The Economist explains

Why Hong Kong remains vital to China’s economy

Why Hong Kong remains critical to China’s economy

By S.R. | BEIJING

AS PROTESTS grip Hong Kong and worries mount about how China might respond, one of the most unsettling questions for the city’s residents is whether its fate matters much to the rest of the country. Hong Kong has long served as the bridge between China and the world, conveying trade and investment flows both ways. That role has diminished in recent years as China has opened its borders and plugged itself directly into the global economy. Hong Kong's leaders warn that the current unrest will only result in Chinese businesses bypassing it even more. Judging by size, they have a point: Hong Kong is clearly less important than in the past. Its GDP has shrunk from 16% of China’s in 1997, the year it was returned to Chinese control, to 3% today. That has led many inside China and abroad to conclude that Hong Kong is fading towards economic irrelevance. Is it?
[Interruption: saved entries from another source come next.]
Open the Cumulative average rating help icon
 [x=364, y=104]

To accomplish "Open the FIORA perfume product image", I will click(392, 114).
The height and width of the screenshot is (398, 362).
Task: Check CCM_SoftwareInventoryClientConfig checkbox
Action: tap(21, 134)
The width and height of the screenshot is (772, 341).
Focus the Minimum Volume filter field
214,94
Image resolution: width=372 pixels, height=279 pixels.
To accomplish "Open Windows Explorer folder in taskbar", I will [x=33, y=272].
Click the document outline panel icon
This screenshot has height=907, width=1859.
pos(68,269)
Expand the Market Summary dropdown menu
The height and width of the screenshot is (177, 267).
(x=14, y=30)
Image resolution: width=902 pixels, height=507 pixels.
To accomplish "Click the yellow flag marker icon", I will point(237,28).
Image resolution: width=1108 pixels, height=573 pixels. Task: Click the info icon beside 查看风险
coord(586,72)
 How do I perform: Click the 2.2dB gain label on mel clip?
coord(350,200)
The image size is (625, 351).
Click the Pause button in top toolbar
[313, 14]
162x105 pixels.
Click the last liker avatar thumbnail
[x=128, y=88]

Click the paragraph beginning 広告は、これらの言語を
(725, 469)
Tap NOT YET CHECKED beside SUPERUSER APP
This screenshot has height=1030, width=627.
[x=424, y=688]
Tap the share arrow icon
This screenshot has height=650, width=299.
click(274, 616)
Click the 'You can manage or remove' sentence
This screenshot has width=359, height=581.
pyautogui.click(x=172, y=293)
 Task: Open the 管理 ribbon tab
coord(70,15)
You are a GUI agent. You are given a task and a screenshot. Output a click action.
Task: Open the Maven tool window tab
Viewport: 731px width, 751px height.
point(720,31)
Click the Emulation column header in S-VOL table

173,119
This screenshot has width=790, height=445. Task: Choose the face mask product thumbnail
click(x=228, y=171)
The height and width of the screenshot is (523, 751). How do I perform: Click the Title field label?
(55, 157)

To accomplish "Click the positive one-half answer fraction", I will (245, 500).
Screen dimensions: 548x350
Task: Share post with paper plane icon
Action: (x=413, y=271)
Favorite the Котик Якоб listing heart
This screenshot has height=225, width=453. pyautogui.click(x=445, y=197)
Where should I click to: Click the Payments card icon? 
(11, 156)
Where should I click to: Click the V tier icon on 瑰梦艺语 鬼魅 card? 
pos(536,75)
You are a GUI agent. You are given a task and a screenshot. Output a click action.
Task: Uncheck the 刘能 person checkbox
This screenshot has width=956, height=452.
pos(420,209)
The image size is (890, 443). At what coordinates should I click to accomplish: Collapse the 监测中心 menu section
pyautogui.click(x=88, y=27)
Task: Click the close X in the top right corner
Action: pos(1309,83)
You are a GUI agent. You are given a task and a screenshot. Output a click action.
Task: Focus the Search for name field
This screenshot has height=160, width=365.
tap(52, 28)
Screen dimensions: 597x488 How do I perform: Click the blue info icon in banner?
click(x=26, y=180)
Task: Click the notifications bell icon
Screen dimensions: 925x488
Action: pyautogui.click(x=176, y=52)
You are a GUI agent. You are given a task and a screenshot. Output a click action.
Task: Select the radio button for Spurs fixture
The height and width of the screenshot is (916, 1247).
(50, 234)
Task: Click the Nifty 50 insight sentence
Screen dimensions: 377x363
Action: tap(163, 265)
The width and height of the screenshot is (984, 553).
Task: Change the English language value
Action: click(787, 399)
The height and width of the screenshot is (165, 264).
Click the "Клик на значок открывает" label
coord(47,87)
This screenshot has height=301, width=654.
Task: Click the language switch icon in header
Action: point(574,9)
Not so fast. The focus on size alone is too simplistic. With China’s development over the past two decades, growth has spread around the country—no one city can dominate GDP when there are now nearly 200 cities with populations of more than 1m people and rapidly rising incomes. But in the financial sphere Hong Kong has remained indispensable to China. And in several dimensions its position has actually been consolidated, not eroded, in recent years. Hong Kong has proved to be more reliable than the mainland as a source of equity financing. Since 2012, Chinese companies have raised $43 billion in initial public offerings in the Hong Kong market, versus just $25 billion on mainland exchanges, according to Dealogic. More than anywhere else in the world, Hong Kong has also provided Chinese companies with access to global capital markets for bond and loan financing. What’s more, Hong Kong is the key hub for investment in and out of China. It accounted for two-thirds of foreign direct investment into China last year, up from 30% in 2005.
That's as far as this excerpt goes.